Guest Blog from Stephen Smay, Solutions Architect at Datawatch
Here at Datawatch, most of our customers use our product to enable fast and effective data preparation in the world of financial or medical data, but data is data, and the applications in other areas are nearly limitless.
Being a fan of data myself, I’m always on the lookout for interesting or unique uses for our product. Also being a fan of college football and true crime stories, I was intrigued when a friend sent me a suspect and arrest report for various types of assault during the time period of 2010 through 2016. He obtained this data via a Freedom of Information Act (FOIA) request from the Waco Police Department. The significance of this document revolves around an ongoing scandal at Baylor University regarding institutional suppression of multiple accusations of sexual and physical abuse by players on the school’s football team.
While people don’t often equate self-service data prep with investigative journalism or criminal investigations, this use case presented a fantastic example of how self-service data prep products can be used to replace hours of tedious, mind-numbing work and result in faster time to insight from your raw data. In the criminal justice world, decreasing or eliminating these time-consuming tasks allows investigators to identify suspects and close cases faster.
All the information is on the document: offenses with dates, whether it was suspected or an actual arrest, the individual’s name, and if known, his/her date of birth, age, and school/place of employment. But there were a number of problems with the source data, the first of which is that it is a PDF, and a messily formatted one at that. Some fields are empty, and others are too short, causing values to ‘bleed’ into subsequent columns. It’s what is known as semi-structured data, and it doesn’t copy-and-paste properly to Excel, and it doesn’t even export quite right from Adobe Acrobat Professional. Those problems might not be so critical if not for the sheer volume of it. It is 401-pages containing about 35 cases per page, for an estimated total of fourteen-thousand individual records. That’s a lot to clean up in Excel.
Fortunately, working at Datawatch, I have access to Monarch, which was purpose-built to extract messy data from PDF and other text-based files. With Monarch, I was able to identify the appropriate fields quickly and transform the entire document from a semi-structured mess into orderly rows and columns. #databliss
At that point, I would run into another problem: I had 13,900 records with names, but how could I determine who of those actually played on the Baylor football team?
Once again, Monarch provided the solution, this time making use of the ability to open data directly from the Internet. The website cfbstats.com provided the football rosters from 2016 back to 2008, and I was able to connect directly to the URL for each year.

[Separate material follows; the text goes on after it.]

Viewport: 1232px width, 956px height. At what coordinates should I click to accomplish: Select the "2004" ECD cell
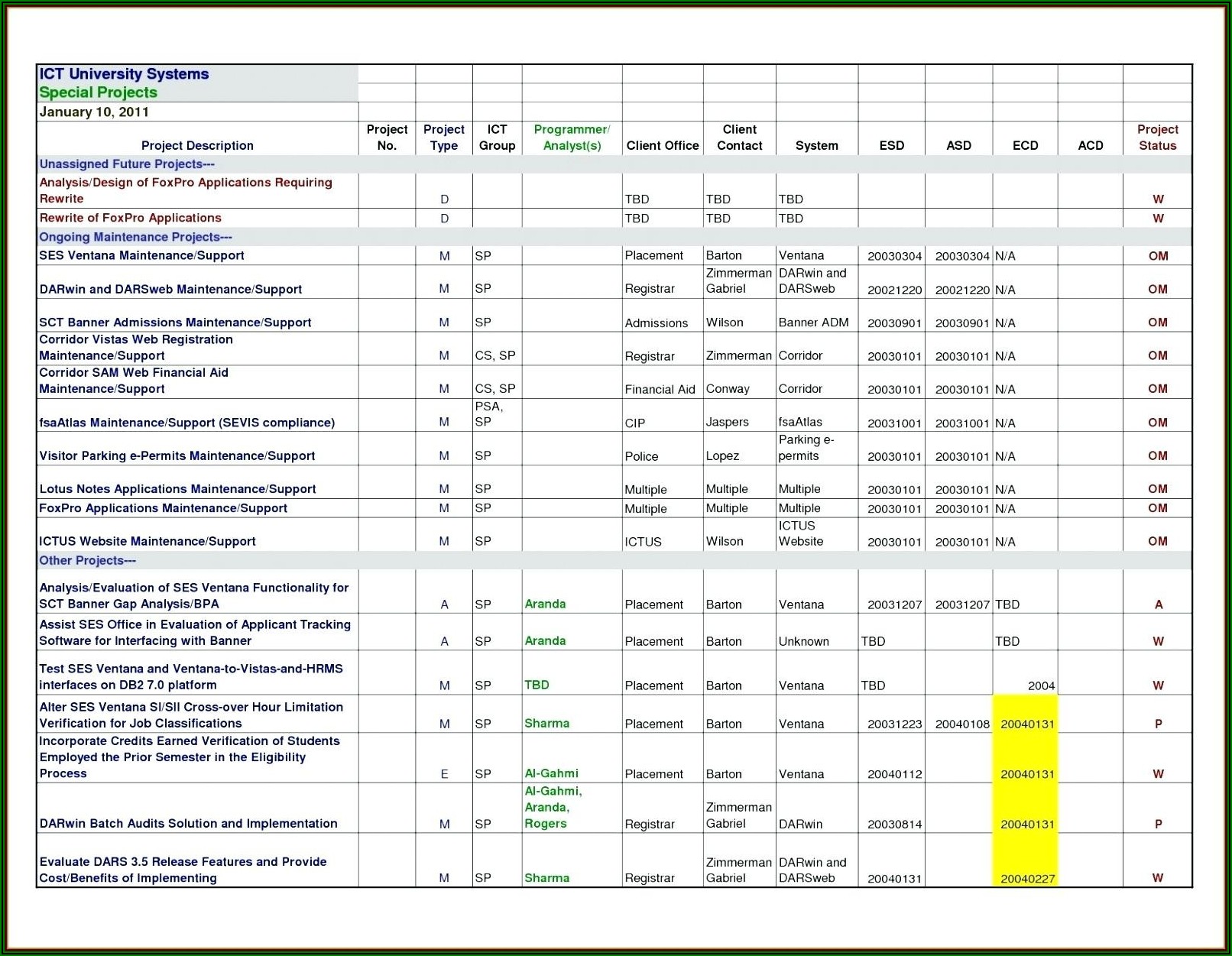click(x=1041, y=685)
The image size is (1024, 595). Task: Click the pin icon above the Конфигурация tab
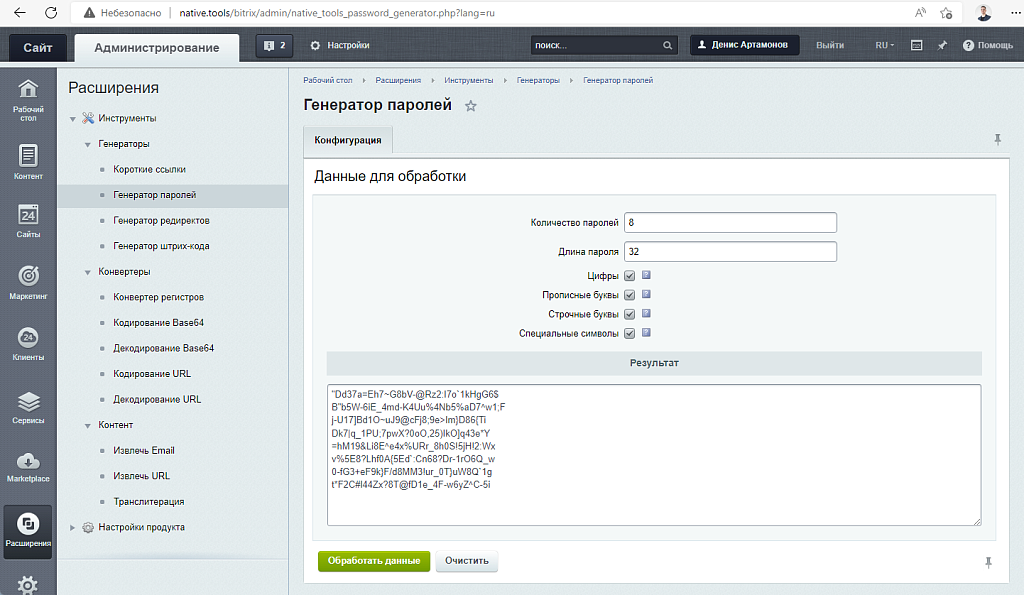pyautogui.click(x=997, y=140)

Unfortunately, the data from Waco PD went all the way
to 2001, and I wanted to check as far as possible, so I found another site: sports-reference.com for the rosters from 2007 back to 2000. After some formatting and calculations to normalize the tables (e.g. separating first and last names into their own columns, where one site had last-comma-first and the other had first-last format) from the different sites, I appended all the years together to create one master roster from 2000 to 2016.
Because any player could have been on the team multiple years, the next step was to pare that massive roster down to one entry per player, and include the first and last years he played. A simple grouping in Monarch facilitated that transformation down to 584 players.
At that, I joined the list of players to the table from the police report, and found 42 matches, but I wasn’t done there. Since I’d joined based solely on name, some matches could have been coincidence, especially for common first and last names, like someone named Joe Jackson. With that in mind, I created a filter to check if the suspect’s age was between 18 and 26, and wrote a formula to determine if the date of the police incident occurred within the dates of the player’s Baylor career.
Finally, I arrived at a list of 16 separate incidents, with 11 different men who were probably players on the Baylor University football team. The dates for these incidents range from March of 2010 to August of 2015, with seven of those players being on the team the season following the incident.
The resulting list would give a journalist or crime analyst a very interesting starting point for an investigation. These kinds of investigations often show up in white-knuckled thrillers in films and TV shows, (think of the recent box office hit, Spotlight), where this monotonous process of poring through data is sped up with a montage. In real-life, we don’t have the luxury of hitting the montage button to fast-forward through the work. However, you can accelerate the job with a product like Monarch. This took twenty minutes and showcases a fascinating way to use self-service data prep to solve complex and interesting problems, outside the world of accounting and finance.